=== 取り組む課題 ===
1. 小室哲哉についての文章のうち、「小室哲哉の偉業は」で始まる段落を、主な事実を残して箇条書きにまとめよ。
2. 小室哲哉についての文章から、「ダンスミュージックを発信して」と「ing」2011年10月号)」の間を、両端も含めて一字一句そのまま書き写せ。
3. 小室哲哉についての文章の続きを、最後の文の後から書き進めよ。

=== 提示された文章 ===
#####
3月10日にキーボードプレイヤーのキース・エマーソンが死去した。「対談の予定もあったんだよ。
残念です」と追悼コメントを出したのは、小室哲哉だ。
そう。実は、かつての小室はロック少年だったのだ。数台のキーボードがプレイヤーの周りをぐるりと囲むあのステージも、キース・エマーソンからの影響。給食の時間にゲリラ的にT-REXの曲をかけてしまった中学校の後輩・浦沢直樹と親交が深いのも当然で、まさに70年代ロック黄金期の音楽を一身に受けて育ったミュージシャンなのである。

これ、周知の事実・経歴のような気がしないでもないが、小室全盛期と言われる90年代には、こうしたバックボーンが彼からは全く見えなかった。
ダンスミュージックを発信していたからというのも理由の一つだが、それ以上に小室哲哉はモンスター過ぎた。プライバシーが透けて見えず、ヒットメイカーとしての顔しか見ることができなかったのだ。
「CMのタイアップが決まっていて、15秒とか30秒の枠にたまたま作っていたものがハマると、“あ、これはいけるかも”と思ったりはしますね。そう感じたのは今まで10曲くらいですけど」(「Sound&Recording」2011年10月号)
しかし、ブームは去り、遂には「5億円詐欺事件」で逮捕されてしまう。

その後、音楽業界に復帰して地道に活動を続ける小室。私感だが、現在の彼の好感度は当時のそれより遥かに高い気がする。
90年代、タイアップを連発しつつ「売らんかな」の姿勢がこれみよがしだった時代より偏見なく見守れるし、フォロワーもあの頃より随分リスペクトを表明しやすい状況になったと思う。今なら言えるが、私もTMネットワークが大好きだった。

吉田拓郎が小室に「君は本当にずるい」


小室哲哉の偉業は、今さら言うまでもない。1996年4月15日には、オリコンシングルチャートにおいてプロデュース曲がトップ5を独占。オリコンで1位を獲得したシングルは42曲。ミリオンヒットシングルは20曲。1996年から2年連続で高額納税者番付において全国4位を記録。
#####
=== 提供データ ===
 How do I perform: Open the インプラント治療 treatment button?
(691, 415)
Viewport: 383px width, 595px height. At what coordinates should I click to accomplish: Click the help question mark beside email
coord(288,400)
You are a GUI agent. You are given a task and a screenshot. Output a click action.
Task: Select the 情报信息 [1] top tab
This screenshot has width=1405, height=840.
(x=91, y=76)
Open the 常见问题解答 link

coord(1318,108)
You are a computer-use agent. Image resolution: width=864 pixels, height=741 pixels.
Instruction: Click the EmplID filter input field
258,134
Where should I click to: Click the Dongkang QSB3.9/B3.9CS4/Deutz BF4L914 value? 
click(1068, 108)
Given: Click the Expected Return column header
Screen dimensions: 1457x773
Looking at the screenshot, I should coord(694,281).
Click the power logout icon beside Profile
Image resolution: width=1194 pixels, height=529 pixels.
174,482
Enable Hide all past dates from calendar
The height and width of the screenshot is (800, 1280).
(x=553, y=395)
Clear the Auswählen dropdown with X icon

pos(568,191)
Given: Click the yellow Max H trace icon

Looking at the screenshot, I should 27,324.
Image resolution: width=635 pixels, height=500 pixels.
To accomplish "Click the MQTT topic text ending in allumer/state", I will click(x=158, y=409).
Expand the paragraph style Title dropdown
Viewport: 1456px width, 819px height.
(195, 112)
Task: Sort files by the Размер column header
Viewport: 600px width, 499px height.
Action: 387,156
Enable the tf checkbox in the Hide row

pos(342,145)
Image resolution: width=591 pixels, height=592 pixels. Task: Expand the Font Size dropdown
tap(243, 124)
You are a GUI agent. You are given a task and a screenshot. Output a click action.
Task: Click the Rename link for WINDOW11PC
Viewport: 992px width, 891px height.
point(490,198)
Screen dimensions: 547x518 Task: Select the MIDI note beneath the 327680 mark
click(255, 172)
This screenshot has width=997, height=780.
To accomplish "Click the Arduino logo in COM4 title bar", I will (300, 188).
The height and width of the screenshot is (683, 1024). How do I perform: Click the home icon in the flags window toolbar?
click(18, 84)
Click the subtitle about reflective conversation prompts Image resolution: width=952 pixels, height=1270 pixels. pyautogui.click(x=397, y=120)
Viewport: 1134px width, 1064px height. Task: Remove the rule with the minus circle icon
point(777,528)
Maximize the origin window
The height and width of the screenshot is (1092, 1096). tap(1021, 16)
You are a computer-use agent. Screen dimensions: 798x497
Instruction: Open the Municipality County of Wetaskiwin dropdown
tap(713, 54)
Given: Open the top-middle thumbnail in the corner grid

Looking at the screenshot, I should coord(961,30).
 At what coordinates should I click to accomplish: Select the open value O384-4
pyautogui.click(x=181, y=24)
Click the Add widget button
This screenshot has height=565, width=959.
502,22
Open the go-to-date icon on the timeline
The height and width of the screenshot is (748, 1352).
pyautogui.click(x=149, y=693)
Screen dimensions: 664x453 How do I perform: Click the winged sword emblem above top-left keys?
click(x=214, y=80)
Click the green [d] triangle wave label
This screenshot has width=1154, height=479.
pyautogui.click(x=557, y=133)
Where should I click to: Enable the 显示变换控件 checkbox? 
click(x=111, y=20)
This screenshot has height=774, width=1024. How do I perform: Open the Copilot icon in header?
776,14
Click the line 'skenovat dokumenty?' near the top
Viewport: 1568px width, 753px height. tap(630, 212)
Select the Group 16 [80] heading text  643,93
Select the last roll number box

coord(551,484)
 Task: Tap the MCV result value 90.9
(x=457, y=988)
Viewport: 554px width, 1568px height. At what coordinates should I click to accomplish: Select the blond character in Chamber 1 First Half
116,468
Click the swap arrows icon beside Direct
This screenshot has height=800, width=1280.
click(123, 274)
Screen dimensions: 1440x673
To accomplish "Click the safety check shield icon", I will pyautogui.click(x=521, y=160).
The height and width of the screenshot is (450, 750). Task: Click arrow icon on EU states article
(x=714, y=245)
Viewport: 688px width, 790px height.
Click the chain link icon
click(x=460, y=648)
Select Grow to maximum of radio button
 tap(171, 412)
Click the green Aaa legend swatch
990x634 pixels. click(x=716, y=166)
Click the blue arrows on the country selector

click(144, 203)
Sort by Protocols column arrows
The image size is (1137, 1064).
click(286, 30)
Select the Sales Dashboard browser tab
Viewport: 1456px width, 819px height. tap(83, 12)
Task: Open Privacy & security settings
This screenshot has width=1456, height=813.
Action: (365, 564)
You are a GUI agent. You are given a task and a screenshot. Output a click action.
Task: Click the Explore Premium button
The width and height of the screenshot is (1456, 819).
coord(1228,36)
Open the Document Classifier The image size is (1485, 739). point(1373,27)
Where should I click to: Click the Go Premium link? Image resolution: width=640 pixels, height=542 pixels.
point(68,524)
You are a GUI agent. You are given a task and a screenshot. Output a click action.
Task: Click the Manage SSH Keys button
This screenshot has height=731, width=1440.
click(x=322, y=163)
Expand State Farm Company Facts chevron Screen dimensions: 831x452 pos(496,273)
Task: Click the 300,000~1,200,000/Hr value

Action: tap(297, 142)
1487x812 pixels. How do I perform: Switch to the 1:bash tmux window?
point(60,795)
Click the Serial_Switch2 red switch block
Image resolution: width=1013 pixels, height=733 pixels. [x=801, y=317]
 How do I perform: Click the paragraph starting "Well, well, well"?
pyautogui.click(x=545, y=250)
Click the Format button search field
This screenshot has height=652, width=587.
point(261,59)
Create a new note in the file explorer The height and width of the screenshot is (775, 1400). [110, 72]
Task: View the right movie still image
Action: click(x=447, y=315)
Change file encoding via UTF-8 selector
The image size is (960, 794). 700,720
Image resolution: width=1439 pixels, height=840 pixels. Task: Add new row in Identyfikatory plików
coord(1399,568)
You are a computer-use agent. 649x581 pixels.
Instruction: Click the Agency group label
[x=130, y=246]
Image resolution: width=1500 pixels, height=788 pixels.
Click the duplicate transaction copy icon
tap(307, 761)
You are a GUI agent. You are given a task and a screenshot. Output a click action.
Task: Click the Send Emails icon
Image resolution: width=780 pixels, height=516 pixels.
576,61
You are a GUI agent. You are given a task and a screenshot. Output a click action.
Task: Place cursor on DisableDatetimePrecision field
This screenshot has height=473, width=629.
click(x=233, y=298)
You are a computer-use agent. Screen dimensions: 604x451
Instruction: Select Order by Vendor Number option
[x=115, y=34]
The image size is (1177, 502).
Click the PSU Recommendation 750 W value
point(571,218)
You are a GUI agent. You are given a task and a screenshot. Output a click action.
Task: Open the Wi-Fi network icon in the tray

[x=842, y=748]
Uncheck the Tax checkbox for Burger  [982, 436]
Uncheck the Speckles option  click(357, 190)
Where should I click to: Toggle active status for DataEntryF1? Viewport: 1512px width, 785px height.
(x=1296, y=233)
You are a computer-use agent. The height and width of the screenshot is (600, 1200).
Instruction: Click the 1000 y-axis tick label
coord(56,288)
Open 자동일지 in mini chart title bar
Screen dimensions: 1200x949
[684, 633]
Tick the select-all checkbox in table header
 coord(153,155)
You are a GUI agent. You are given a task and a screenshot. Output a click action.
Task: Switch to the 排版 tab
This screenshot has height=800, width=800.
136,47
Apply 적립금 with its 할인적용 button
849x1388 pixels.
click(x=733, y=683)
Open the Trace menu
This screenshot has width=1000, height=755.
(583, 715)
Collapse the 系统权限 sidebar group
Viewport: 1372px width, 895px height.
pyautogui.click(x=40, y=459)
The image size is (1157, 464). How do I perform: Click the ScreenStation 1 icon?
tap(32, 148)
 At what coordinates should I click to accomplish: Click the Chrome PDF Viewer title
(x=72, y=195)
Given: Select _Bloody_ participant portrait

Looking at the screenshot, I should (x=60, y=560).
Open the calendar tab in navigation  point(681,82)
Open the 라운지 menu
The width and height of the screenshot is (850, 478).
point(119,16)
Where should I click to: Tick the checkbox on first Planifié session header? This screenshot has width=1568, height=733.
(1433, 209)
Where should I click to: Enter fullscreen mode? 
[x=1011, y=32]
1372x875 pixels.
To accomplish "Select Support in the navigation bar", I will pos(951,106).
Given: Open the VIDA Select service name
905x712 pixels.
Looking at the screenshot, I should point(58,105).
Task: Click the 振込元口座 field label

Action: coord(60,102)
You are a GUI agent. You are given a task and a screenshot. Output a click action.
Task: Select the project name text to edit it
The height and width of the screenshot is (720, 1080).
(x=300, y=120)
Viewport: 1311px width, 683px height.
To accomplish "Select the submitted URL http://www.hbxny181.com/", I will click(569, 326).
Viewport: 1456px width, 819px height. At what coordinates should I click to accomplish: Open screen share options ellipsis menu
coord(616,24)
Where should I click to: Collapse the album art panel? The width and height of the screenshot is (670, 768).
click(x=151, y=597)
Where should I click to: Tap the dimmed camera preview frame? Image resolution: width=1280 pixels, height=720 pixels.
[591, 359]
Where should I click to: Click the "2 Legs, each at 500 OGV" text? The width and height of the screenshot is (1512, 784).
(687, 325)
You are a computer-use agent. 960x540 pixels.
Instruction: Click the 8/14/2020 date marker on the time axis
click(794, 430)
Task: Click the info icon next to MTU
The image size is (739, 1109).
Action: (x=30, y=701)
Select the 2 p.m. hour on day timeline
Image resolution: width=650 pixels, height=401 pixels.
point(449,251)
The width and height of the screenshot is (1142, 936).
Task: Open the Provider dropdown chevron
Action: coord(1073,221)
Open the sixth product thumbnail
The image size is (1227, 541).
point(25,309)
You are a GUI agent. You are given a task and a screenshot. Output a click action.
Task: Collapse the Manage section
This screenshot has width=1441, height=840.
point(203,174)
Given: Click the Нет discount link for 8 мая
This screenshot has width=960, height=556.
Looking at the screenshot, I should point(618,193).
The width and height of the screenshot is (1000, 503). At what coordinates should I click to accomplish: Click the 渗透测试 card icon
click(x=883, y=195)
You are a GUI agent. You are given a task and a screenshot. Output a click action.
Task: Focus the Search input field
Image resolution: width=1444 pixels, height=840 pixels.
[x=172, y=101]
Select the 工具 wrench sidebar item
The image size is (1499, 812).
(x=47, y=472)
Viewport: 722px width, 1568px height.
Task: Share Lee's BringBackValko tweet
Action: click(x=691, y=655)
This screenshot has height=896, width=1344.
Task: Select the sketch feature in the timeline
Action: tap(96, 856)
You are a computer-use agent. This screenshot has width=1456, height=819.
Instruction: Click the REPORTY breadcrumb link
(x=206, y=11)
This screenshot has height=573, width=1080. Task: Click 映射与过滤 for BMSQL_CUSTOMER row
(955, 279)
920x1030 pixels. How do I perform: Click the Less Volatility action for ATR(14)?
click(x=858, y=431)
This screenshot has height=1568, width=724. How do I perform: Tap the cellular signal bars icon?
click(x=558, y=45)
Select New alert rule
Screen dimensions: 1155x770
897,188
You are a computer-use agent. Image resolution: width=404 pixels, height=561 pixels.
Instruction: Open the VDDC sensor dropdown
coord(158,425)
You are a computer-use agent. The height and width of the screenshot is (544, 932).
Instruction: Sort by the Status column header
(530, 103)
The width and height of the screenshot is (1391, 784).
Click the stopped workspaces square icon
#####
=== 課題の解答 ===
1.
- 1996年4月15日、オリコンシングルチャートでプロデュース曲がトップ5を独占
- オリコン1位獲得シングルは42曲
- ミリオンヒットシングルは20曲
- 1996年から2年連続で高額納税者番付の全国4位

2.
ダンスミュージックを発信していたからというのも理由の一つだが、それ以上に小室哲哉はモンスター過ぎた。プライバシーが透けて見えず、ヒットメイカーとしての顔しか見ることができなかったのだ。
「CMのタイアップが決まっていて、15秒とか30秒の枠にたまたま作っていたものがハマると、“あ、これはいけるかも”と思ったりはしますね。そう感じたのは今まで10曲くらいですけど」(「Sound&Recording」2011年10月号)

3.
88年のロンドン留学期にユーロビートの中心「PWLレコード」へ訪れ、ヒット曲制作のメソッドを学んだ経験が花開いた結果と言っていいだろう。

もはや人智を超えた域に達したかのようにも思える“90年代の小室哲哉”だが、正直言って当時は批判も少なくなかった。「なんか、全部同じような曲に聴こえない?」とネガティブな感想を漏らす層も多く、かつてはTMネットワークを愛聴していた筆者でさえ所謂“小室ファミリー”の楽曲は別ものだと捉えていたっけ。ハッキリ言って、琴線に触れなかった。

とは言え、我が世の春を謳歌していた小室。彼は、自身がホストを務めるトーク番組『TK MUSIC CLAMP』(フジテレビ系)へ、音楽界の大先輩である吉田拓郎を招いた。
実際の映像を観るとそこまでキナ臭くはないのだが、拓郎が小室へ放った台詞を文字にすると、かなり強烈なのだ。「わがままな奴だな」「君と結婚すると不幸になるよね」「君は本当にずるいよ」「信用できない奴だもん」「かなりいろんな奴が迷惑してるんだけど、あんまり気にしてないよね?」……。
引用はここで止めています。